* _TASK BRIEF_
Format the lines from the one containing "Bookmark page with" through the last line of the records, both included, as a numbered list, omitting blank lines.

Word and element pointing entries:
:::

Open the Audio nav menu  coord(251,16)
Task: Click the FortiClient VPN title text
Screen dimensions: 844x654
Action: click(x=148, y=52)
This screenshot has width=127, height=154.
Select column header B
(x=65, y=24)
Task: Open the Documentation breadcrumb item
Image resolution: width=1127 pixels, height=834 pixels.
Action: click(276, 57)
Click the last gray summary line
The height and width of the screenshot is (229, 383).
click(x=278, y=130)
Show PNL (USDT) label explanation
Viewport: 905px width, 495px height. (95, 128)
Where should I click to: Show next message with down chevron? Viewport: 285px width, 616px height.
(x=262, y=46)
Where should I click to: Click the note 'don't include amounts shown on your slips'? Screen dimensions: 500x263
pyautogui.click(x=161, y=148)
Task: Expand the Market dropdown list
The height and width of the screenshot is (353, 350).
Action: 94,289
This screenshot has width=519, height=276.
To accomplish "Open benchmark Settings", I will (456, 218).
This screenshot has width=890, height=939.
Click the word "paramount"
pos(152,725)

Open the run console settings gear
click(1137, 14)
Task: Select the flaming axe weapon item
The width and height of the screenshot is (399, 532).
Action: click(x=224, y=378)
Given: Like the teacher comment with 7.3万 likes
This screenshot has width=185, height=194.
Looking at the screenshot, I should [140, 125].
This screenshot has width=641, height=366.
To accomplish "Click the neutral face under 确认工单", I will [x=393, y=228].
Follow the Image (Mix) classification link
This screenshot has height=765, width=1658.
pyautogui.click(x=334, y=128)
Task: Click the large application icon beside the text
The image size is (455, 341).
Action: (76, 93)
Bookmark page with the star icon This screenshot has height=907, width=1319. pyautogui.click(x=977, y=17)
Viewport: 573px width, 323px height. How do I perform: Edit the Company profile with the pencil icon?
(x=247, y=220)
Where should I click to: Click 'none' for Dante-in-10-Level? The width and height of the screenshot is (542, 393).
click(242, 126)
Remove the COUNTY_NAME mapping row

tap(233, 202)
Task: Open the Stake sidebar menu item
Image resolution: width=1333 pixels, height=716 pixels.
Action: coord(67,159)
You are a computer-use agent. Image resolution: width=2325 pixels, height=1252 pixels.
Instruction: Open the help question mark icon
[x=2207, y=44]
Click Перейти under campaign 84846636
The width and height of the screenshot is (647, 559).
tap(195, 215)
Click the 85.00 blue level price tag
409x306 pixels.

:::

* _ANSWER FOR THE TASK_
1. Bookmark page with the star icon This screenshot has height=907, width=1319. pyautogui.click(x=977, y=17)
2. Viewport: 573px width, 323px height. How do I perform: Edit the Company profile with the pencil icon?
3. (x=247, y=220)
4. Where should I click to: Click 'none' for Dante-in-10-Level? The width and height of the screenshot is (542, 393).
5. click(242, 126)
6. Remove the COUNTY_NAME mapping row
7. tap(233, 202)
8. Task: Open the Stake sidebar menu item
9. Image resolution: width=1333 pixels, height=716 pixels.
10. Action: coord(67,159)
11. You are a computer-use agent. Image resolution: width=2325 pixels, height=1252 pixels.
12. Instruction: Open the help question mark icon
13. [x=2207, y=44]
14. Click Перейти under campaign 84846636
15. The width and height of the screenshot is (647, 559).
16. tap(195, 215)
17. Click the 85.00 blue level price tag
18. 409x306 pixels.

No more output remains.